Kernproblem Waffenschmuggel so nicht lösbar

Wenn auch in der Diplomatie ein Kompromiss der Königsweg sein kann - bei einem Militäreinsatz tut die Bundesregierung gut daran, keine Kompromisse einzugehen. Schon um die Glaubwürdigkeit der UN-Mission nicht zu beschädigen. Der UNO geht es um ein Ende des Waffenschmuggels aus Syrien und dem Iran, der die Hisbollah-Miliz zu einer gefährlichen Guerilla-Truppe gemacht hat. Raketen, Maschinengewehre, Granaten - das alles wurde jahrelang vor allem auf dem Landweg von Syrien in den Libanon geschmuggelt. Aber eben auch über das Meer. Das könnte die Bundesmarine in Zukunft verhindern. Aber nur, wenn sie auch in den verkehrsreichen küstennahen Bereichen jeden Fischer-Kutter von sich aus kontrollieren darf.

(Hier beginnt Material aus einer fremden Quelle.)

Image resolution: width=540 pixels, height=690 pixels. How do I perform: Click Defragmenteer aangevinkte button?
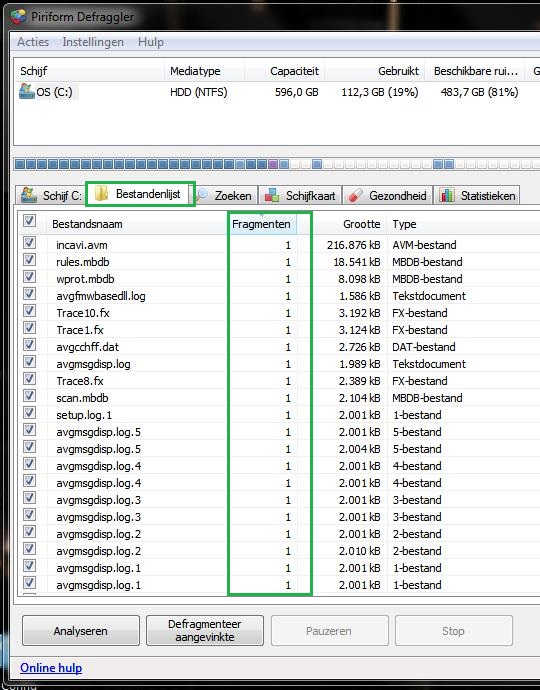point(205,631)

Die schlecht ausgerüstete libanesische Marine - das wissen nicht nur die Israelis - wäre mit einer solchen Operation politisch und militärisch überfordert. Sie ist schon mit dem Kampf gegen das Opium ausgelastet, das Kuriere über den Seeweg ins Land schmuggeln, um es im Libanon zu Heroin zu verarbeiten.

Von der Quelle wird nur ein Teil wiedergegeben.